What are you hiding under your pillow this week?

This week (September 26th-Oct 3rd) marks  the 28th annual celebration of Banned Books Week.

bannedbooks_readout.lg_horizInterested in knowing what books have been challenged this year? Check out Robert P. Doyle’s Books Challenged & Banned in 2008-2009: Speak Read Know. Doyle compiled the list based on reports from the Newsletter on Intellectual Freedom, and you might be surprised at what some parents and schools are willing to consider unfit for adolescent eyes.

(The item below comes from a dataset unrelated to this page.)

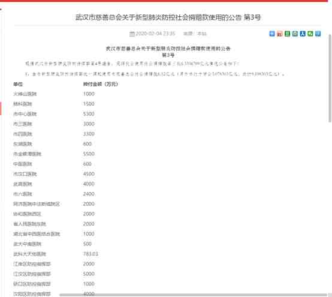
Task: Click the 单位 column header
Action: coord(18,84)
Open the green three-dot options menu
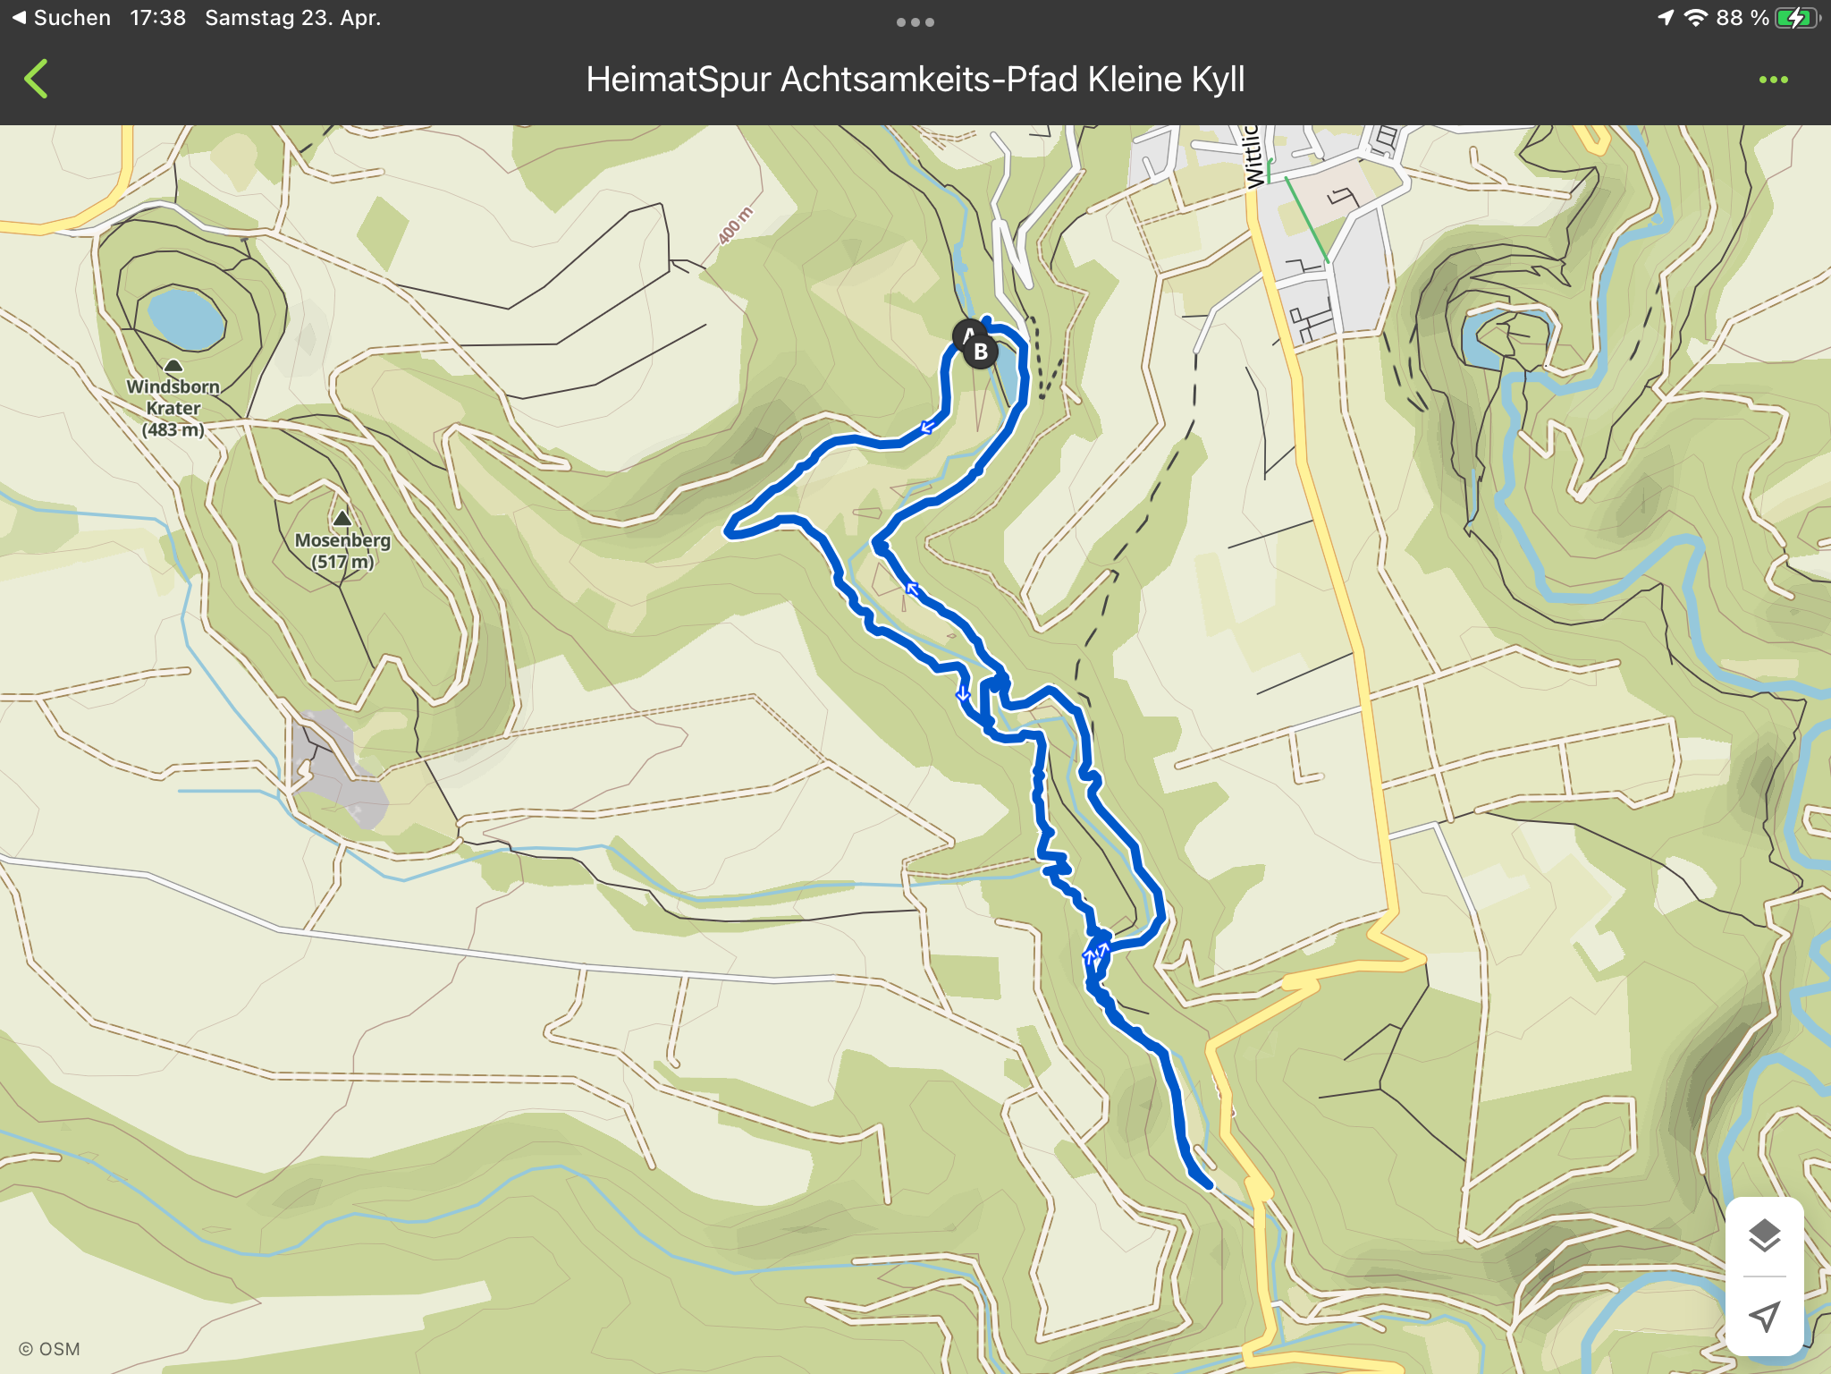The width and height of the screenshot is (1831, 1374). coord(1773,80)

Among the list are classics, like The Adventures of Huckleberry Finn and To Kill a Mockingbird. Other titles are new to me, but surprising just the same. Take Sherman Alexie’s The Absolutely True Diary of a Part Time Indian, a book about a young boy who leaves his Indian reservation to attend an all-white school. A host of awards supports the book as credible and critical for young adults (2007 National Book Award for Young People’s Literature and the National Parenting Publication Gold Winner 2007 to name just two), but the book was challenged because it mentions masturbation.

Okay, fine. But I’m curious if those same parents who challenged many of the award winning books on Doyle’s list are the same parents who dropped their 12 or 13 year old off at the cinema to watch Transformers: Revenge of the Fallen (PG-13 for sexual material) or rented Step Up 2 for their 14 year old’s slumber party (PG-13 for “suggestive material” and really skimpy outfits)?

Then, there are the books I wish I’d read when I was young, like Esther Drill’s Deal With It!: A Whole New Approach
to Your Body, Brain, and Life as a gURL
.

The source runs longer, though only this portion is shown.